Based on current literature, our study is the first to investigate the causal effects of the gut microbiome on multiple myeloma using Mendelian Randomization. Our results indicate a causal relationship between specific gut microbial taxa and multiple myeloma.
There is already existing literature on the role of the gut microbiome in multiple myeloma, with numerous studies indicating a correlation between the two. For instance, Brevi et al [29]found a close link between the gut microbiome and immunodynamics in adults undergoing immune reconstitution post-hematopoietic stem cell transplantation (HSCT). The interaction between the microbiome and the host immune system is not just local but systemic, impacting distant sites. Liu et al [11]used an antibiotic mixture to deplete specific gut microbial communities in mice and observed significant changes in the gut microbiome through 16S rRNA sequencing. Micro-CT scans of the mice revealed reduced bone damage caused by multiple myeloma, as well as increases in mineral density, bone volume fraction, trabecular thickness, and number. These studies suggest that the reduction or absence of certain gut microbial taxa can either increase or decrease the risk of multiple myeloma. They provide new research directions for the potential role of the gut microbiome in the development of multiple myeloma, but further clarification of the underlying mechanisms is needed to provide effective potential targets for the prevention and treatment of multiple myeloma.
Multiple myeloma, a malignant hematologic tumor characterized by the clonal proliferation of plasma cells in the bone marrow, is the second most common hematological malignancy. It is characterized by destructive bone lesions, renal damage, anemia, and hypercalcemia[30]. Treatment targeting these characteristic lesions is crucial for managing multiple myeloma. Yang et al[9]found that multiple myeloma can cause excessive accumulation of urea (an amino acid metabolite) in the blood, leading to renal damage - a characteristic lesion of multiple myeloma. This, in turn, alters the gut microbiome, which actively contributes to the malignant progression of multiple myeloma. The interaction between the gut microbiome and the host's amino acid metabolism is significant, and exploring this relationship from the perspective of adjusting the gut microbiome and host amino acid metabolism is of great importance [31].
The genus Slackia, part of the Actinobacteria phylum, has been found to participate in human amino acid metabolism[32]. Proteins ingested into the human gut are hydrolyzed into amino acids, which are then converted into ammonia by the gut microbiome and other substances. Ammonia is reused by some nitrogen bacteria in the gut to produce glutamine, which multiple myeloma cells utilize for proliferation, leading to rapid cancer cell growth and exacerbation of the condition [33] [34]. Slackia inhibits the conversion of amino acids into ammonia, thereby reducing glutamine levels and slowing the proliferation rate of multiple myeloma cells [35].
On the other hand, the genus Ruminiclostridium5, known for its cellulolytic activity as a strict anaerobe, participates in the degradation of dietary fiber in the gut [36]. Short-chain fatty acids (SCFAs) [37], the main products of dietary fiber fermentation, are absorbed and metabolized by colon cells, providing energy and substrates. Studies have found that SCFAs produced in the gut are absorbed and distributed in the bone marrow, significantly reducing the proliferation rate of multiple myeloma cells [9]. Figure 5(A) shows the possible mechanism of action between Genus Slackia and multiple myeloma. Figure 5(B) shows the possible mechanism of action between Genus Ruminiclostridium 5 and multiple myeloma.
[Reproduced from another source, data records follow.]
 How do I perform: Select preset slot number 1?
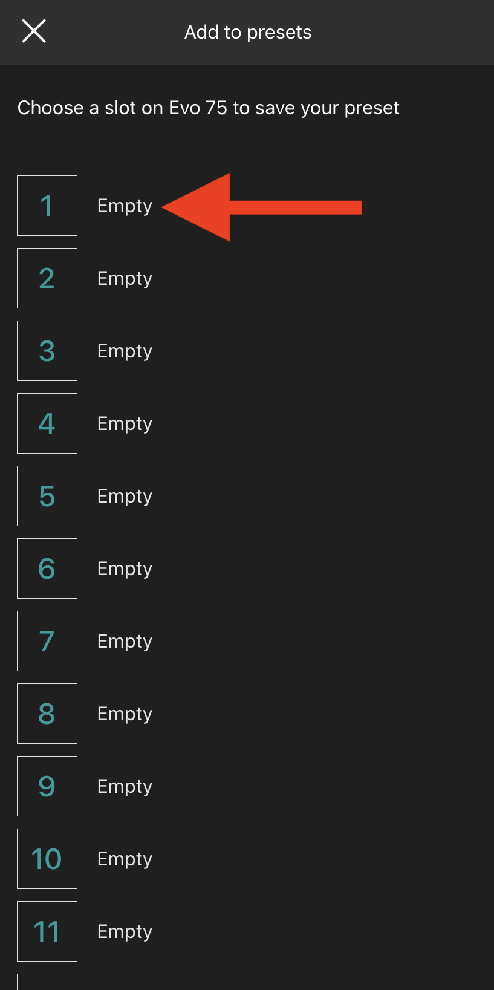point(47,206)
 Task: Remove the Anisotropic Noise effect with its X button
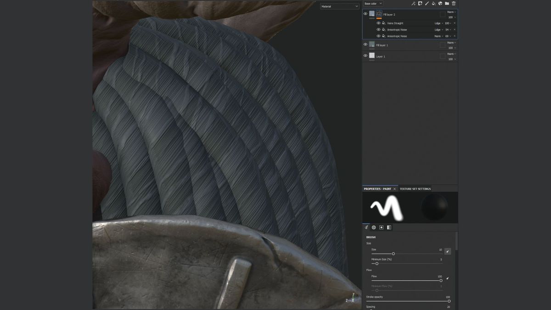454,29
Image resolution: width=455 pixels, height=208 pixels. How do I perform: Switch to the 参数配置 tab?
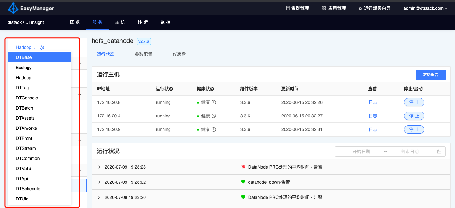143,54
In the current literature, research on the association between multiple myeloma and the Anaerotruncus is still in its preliminary stages [38]. While existing studies have provided clues about the link between Anaerotruncus and the metabolites of multiple myeloma, the in-depth relationship between this specific microorganism and multiple myeloma requires further exploration. Additionally, this study is the first to reveal associations between microbes like Bilophila, Victivallis, and Butyrivibrio with the risk of multiple myeloma, thereby paving new pathways for future research.
In investigating the relationship between multiple myeloma and the gut microbiome, this study expands upon the familial-level correlation analysis to explore the potential causal effects of specific gut microbial taxa on multiple myeloma at a more granular taxonomic level, identifying key microbial groups that may influence the development of multiple myeloma. Simultaneously, compared to previous randomized controlled studies, our research, based on extensive genome-wide association studies (GWAS), adopted the Mendelian Randomization (MR) approach, providing a larger scale of sample analysis. Furthermore, we conducted reverse Mendelian Randomization to explore potential reverse causal relationships, but found no significant evidence [39].
However, our study has certain limitations in its design. Although it meets the requirements of the Mendelian Randomization hypothesis, the possibility of instrumental variable bias cannot be entirely ruled out [40] ,This leads to a slight deviation in the results.